COSA FARE —
Rispondi a queste domande basandoti sull'intervista che segue:
(a) Secondo i sondaggi, quale parte delle lavoratrici e dei lavoratori dice che il lavoro li fa ammalare?
(b) Fino a quante ore a settimana si potrebbe lavorare secondo l'iniziativa parlamentare?
(c) Di quanto cresce il rischio di infarto o ictus per chi, per dieci anni, lavora dieci ore al giorno per cinquanta giorni all'anno?
===== ESTRATTO DELL'INTERVISTA =====
Sempre più persone si lamentano dello stress sul lavoro, della pressione di essere costantemente raggiungibili o finiscono addirittura in burnout. Il nostro mondo del lavoro sta andando nella direzione sbagliata? Ne parliamo con Brigitta Danuser, professoressa emerita di medicina del lavoro.

Signora Danuser, il lavoro ci sta facendo ammalare?

In effetti, nei vari sondaggi un terzo delle lavoratrici e dei lavoratori afferma che il lavoro li fa ammalare. In Svizzera il carico fisico del lavoro tendenzialmente è diminuito, ma per quanto riguarda l'aspetto psicologico, c'è senz'altro un problema. Il fatto è che il lavoro è diventato più intenso. Nel contempo abbiamo meno spazi di libertà.
Inoltre, nella nostra società è cambiato anche il valore conferito al lavoro: oggi ci definiamo attraverso il lavoro, che dà un senso alla nostra esistenza. Sul posto di lavoro non esercitiamo semplicemente un ruolo – noi «siamo» il nostro lavoro.

Lavoriamo anche più di prima?
In alcuni ambiti sì, ma non nel complesso. È più una questione di modalità del lavoro: dobbiamo essere sempre raggiungibili, reagire sempre all'istante. Il lavoro è diventato più impegnativo anche dal punto di vista dei contenuti, spostandosi progressivamente verso il servizio. Dobbiamo impegnarci molto di più come persone, comunicare costantemente. Questo rende il nostro lavoro più emotivo e quindi più impegnativo.

Nel contempo veniamo controllati di più, il che crea ulteriore stress: nel mondo del lavoro digitale, il mio capo sa sempre cosa faccio e dove mi trovo in ogni momento.
Un'iniziativa parlamentare chiede che lavoriamo ancora di più e con maggiore flessibilità: fino a 67 ore a settimana, anche a tarda sera, nei fine settimana o dopo meno di 8 ore di riposo…
Il consigliere agli Stati Graber non si rende conto di ciò che chiede con la sua iniziativa! Nella medicina del lavoro è noto che durata del lavoro e affaticamento hanno un nesso diretto: più gli orari di lavoro sono lunghi, maggiore è il carico psicofisico. Secondo l'iniziativa, dovrebbe essere possibile lavorare dieci ore al giorno per 50-60 giorni all'anno – il che è chiaramente malsano. Da una ricerca emerge che chi sull'arco di dieci anni lavora dieci ore al giorno per cinquanta giorni all'anno ha un rischio del 50 percento superiore di subire un infarto o un ictus! Anche la relazione tra lavoro diurno e notturno è un fattore di carico fisico. Il lavoro notturno e talune malattie sono chiaramente correlati.
===== RIGHE PRESENTI =====
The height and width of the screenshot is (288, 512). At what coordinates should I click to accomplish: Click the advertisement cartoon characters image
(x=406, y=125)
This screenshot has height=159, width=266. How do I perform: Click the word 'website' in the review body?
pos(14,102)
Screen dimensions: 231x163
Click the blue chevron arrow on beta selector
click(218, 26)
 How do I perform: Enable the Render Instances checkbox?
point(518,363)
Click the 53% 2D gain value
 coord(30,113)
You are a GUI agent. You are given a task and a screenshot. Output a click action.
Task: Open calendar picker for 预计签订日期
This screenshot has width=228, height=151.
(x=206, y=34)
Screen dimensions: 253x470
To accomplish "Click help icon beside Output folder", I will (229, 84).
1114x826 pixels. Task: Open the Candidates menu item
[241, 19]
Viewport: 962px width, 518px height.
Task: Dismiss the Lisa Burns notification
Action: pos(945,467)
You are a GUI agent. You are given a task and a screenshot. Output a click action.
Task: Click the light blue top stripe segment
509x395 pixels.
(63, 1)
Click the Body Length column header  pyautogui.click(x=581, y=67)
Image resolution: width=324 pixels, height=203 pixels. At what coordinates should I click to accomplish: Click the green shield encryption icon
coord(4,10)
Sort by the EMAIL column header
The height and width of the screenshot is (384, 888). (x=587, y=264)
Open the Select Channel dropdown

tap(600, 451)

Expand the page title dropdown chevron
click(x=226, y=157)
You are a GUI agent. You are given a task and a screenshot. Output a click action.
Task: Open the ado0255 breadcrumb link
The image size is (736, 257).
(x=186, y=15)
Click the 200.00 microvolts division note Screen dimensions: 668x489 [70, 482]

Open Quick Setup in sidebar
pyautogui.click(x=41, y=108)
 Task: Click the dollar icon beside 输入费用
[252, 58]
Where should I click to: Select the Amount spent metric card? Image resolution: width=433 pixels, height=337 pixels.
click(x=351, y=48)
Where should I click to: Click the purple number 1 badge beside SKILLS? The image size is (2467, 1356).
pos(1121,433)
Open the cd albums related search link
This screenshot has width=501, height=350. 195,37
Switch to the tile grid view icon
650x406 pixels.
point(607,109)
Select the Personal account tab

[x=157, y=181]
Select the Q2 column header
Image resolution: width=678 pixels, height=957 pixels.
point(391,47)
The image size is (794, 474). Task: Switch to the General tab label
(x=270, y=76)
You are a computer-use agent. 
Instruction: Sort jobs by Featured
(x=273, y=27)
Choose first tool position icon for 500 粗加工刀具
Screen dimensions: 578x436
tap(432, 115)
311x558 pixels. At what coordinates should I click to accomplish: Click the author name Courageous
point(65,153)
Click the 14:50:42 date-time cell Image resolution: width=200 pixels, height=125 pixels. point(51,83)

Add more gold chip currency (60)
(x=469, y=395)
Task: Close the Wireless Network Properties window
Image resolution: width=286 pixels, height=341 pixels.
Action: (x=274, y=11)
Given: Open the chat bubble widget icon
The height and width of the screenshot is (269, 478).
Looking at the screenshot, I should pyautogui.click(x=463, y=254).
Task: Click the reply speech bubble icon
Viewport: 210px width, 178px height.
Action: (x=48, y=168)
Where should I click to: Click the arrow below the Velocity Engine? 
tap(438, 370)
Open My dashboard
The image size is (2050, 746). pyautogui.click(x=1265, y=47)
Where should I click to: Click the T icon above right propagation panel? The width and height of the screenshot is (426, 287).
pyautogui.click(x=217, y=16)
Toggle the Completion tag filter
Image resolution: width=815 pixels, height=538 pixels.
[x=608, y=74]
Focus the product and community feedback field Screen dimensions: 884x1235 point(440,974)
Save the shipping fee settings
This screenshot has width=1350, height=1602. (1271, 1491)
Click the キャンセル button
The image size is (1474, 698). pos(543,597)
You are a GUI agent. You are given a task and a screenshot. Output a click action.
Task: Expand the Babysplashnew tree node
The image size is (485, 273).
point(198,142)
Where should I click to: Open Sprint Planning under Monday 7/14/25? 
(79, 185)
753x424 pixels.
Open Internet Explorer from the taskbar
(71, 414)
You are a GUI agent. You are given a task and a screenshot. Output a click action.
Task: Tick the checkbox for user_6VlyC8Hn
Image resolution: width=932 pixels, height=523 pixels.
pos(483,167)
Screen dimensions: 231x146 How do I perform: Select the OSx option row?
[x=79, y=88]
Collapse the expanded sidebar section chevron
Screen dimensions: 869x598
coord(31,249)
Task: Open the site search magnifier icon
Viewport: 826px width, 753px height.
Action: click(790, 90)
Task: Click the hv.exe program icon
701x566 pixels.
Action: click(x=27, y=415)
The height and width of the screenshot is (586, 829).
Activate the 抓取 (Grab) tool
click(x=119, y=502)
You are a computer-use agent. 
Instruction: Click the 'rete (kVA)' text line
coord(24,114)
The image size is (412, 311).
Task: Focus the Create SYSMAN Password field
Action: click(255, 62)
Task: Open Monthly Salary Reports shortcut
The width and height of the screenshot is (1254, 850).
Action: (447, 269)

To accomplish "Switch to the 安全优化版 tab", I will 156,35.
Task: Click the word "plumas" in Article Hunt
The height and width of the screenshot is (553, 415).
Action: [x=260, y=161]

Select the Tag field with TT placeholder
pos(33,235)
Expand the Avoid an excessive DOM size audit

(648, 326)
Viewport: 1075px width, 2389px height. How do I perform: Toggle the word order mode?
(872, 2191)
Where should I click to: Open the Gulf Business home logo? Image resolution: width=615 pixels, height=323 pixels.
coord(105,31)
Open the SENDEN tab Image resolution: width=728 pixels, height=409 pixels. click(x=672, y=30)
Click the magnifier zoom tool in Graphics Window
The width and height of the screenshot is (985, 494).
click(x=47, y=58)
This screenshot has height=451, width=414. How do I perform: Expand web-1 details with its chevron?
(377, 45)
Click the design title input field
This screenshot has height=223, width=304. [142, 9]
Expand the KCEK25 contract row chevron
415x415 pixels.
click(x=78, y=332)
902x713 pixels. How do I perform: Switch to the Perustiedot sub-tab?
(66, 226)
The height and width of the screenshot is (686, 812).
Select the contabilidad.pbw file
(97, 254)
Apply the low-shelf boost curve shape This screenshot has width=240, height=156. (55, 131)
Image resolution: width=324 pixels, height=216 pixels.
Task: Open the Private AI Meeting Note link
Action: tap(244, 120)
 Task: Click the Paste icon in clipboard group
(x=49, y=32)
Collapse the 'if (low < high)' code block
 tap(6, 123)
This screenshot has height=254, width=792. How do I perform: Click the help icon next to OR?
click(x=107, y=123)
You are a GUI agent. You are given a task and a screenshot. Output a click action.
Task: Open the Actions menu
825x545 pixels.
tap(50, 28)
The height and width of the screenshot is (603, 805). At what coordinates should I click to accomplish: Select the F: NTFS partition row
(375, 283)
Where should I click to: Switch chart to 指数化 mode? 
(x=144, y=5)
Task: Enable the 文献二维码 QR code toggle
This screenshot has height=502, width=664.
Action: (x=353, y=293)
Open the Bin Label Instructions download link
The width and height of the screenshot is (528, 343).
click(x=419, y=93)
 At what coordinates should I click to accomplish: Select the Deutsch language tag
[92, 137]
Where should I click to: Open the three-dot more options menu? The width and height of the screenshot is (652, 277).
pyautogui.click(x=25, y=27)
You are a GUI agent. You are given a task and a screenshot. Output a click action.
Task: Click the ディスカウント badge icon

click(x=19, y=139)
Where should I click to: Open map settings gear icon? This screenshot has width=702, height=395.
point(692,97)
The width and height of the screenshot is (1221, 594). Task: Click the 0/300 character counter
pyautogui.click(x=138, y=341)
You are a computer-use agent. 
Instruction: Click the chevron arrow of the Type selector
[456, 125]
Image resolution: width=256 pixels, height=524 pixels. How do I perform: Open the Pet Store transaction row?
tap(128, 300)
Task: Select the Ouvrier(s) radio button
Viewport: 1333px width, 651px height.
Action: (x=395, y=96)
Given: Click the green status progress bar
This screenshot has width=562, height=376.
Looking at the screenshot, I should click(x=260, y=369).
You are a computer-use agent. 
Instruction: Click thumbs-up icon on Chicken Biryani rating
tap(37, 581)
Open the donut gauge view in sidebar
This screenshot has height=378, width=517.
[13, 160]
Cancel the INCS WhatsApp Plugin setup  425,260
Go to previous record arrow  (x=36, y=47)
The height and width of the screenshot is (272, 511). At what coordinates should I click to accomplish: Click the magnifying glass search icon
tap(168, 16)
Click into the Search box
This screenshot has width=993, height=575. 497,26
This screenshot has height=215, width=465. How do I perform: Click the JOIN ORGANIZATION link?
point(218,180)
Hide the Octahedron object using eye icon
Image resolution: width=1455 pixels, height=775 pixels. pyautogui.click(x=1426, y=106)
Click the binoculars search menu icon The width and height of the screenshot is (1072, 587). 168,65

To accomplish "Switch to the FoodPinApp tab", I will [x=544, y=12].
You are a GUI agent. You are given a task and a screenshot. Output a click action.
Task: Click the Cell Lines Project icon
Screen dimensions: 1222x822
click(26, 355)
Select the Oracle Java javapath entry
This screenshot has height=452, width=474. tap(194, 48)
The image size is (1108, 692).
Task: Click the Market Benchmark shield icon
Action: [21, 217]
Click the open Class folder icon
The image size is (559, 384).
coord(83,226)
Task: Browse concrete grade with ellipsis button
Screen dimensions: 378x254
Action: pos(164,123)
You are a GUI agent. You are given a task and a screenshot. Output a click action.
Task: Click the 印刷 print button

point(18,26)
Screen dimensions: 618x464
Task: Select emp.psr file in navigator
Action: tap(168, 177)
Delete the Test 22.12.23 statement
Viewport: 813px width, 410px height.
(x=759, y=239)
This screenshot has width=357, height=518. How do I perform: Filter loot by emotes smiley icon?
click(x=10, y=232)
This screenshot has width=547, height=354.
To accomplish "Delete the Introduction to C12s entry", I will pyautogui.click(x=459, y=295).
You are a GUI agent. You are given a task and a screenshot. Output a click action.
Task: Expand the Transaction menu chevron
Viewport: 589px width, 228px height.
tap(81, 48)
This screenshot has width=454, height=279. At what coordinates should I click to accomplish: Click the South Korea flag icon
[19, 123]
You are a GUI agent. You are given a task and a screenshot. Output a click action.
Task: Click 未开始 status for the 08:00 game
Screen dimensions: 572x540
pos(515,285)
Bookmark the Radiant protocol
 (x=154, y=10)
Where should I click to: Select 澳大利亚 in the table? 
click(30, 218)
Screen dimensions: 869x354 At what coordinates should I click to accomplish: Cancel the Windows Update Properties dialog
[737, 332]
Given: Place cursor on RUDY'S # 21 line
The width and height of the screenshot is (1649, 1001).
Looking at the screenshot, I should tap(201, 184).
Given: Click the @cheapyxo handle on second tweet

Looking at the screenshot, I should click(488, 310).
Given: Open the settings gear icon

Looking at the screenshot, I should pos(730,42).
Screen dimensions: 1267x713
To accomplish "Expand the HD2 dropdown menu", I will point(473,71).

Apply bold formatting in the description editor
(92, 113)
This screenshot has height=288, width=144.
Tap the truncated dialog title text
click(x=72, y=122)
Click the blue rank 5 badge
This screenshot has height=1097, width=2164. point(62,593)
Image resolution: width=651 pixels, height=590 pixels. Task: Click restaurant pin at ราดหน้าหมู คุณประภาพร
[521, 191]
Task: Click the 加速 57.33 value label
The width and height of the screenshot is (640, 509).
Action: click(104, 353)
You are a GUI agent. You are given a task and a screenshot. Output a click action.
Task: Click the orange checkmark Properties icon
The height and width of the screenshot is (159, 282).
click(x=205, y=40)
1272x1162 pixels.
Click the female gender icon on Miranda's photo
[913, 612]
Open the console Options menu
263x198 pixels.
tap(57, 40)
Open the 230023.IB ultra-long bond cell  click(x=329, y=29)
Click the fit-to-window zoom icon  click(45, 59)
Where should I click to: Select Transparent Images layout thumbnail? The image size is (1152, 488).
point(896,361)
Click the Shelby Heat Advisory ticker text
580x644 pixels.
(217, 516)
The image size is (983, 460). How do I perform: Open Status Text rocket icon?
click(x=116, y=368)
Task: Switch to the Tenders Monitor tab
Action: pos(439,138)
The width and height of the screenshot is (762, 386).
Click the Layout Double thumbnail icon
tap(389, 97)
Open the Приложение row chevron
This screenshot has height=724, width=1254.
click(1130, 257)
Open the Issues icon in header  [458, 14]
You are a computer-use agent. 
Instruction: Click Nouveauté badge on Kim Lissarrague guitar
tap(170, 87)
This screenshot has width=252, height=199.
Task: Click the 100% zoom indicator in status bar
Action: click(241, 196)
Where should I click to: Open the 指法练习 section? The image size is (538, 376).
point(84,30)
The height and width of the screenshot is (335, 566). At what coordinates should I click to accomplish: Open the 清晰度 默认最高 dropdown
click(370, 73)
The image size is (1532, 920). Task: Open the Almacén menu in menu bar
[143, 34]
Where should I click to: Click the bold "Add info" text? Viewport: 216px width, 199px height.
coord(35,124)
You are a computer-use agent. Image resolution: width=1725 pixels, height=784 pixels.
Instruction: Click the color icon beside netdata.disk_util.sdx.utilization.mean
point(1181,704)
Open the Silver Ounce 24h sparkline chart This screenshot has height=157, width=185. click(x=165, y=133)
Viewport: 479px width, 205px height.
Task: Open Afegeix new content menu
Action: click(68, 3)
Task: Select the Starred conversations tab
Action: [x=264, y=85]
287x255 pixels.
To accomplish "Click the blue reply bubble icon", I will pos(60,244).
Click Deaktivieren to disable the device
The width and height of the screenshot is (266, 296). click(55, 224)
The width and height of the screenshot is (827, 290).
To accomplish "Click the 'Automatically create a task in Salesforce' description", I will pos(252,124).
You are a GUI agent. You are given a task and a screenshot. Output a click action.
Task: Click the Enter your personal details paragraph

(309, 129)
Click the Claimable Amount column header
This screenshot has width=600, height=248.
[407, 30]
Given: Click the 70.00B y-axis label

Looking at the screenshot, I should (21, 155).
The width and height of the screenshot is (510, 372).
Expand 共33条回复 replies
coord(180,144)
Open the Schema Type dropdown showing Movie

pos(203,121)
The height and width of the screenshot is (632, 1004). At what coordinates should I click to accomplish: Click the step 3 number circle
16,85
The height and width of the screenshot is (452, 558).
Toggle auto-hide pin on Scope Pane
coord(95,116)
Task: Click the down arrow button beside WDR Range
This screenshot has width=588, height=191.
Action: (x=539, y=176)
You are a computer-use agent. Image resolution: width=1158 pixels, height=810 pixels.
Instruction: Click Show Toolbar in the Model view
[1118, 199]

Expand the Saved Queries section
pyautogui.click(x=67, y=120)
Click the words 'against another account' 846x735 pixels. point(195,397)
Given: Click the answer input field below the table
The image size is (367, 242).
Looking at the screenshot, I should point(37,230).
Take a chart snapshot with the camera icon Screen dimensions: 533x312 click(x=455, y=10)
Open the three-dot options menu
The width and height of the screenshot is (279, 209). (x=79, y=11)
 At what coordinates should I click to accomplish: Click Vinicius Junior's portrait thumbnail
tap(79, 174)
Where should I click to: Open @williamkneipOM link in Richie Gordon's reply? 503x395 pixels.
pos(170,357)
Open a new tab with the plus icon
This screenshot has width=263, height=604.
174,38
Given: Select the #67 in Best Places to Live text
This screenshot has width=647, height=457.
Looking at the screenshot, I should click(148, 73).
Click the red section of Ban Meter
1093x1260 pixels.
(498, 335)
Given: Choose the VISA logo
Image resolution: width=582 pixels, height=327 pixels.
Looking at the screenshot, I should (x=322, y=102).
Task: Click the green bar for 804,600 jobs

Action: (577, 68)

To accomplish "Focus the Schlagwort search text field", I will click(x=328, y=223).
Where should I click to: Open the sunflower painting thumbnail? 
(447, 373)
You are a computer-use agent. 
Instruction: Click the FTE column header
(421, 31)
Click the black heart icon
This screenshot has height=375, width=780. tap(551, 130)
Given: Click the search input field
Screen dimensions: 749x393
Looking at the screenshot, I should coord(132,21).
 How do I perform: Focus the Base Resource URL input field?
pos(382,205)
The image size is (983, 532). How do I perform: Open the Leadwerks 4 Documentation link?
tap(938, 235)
=====
LA RISPOSTA —
(a) Un terzo.
(b) Fino a 67 ore.
(c) Del 50 percento.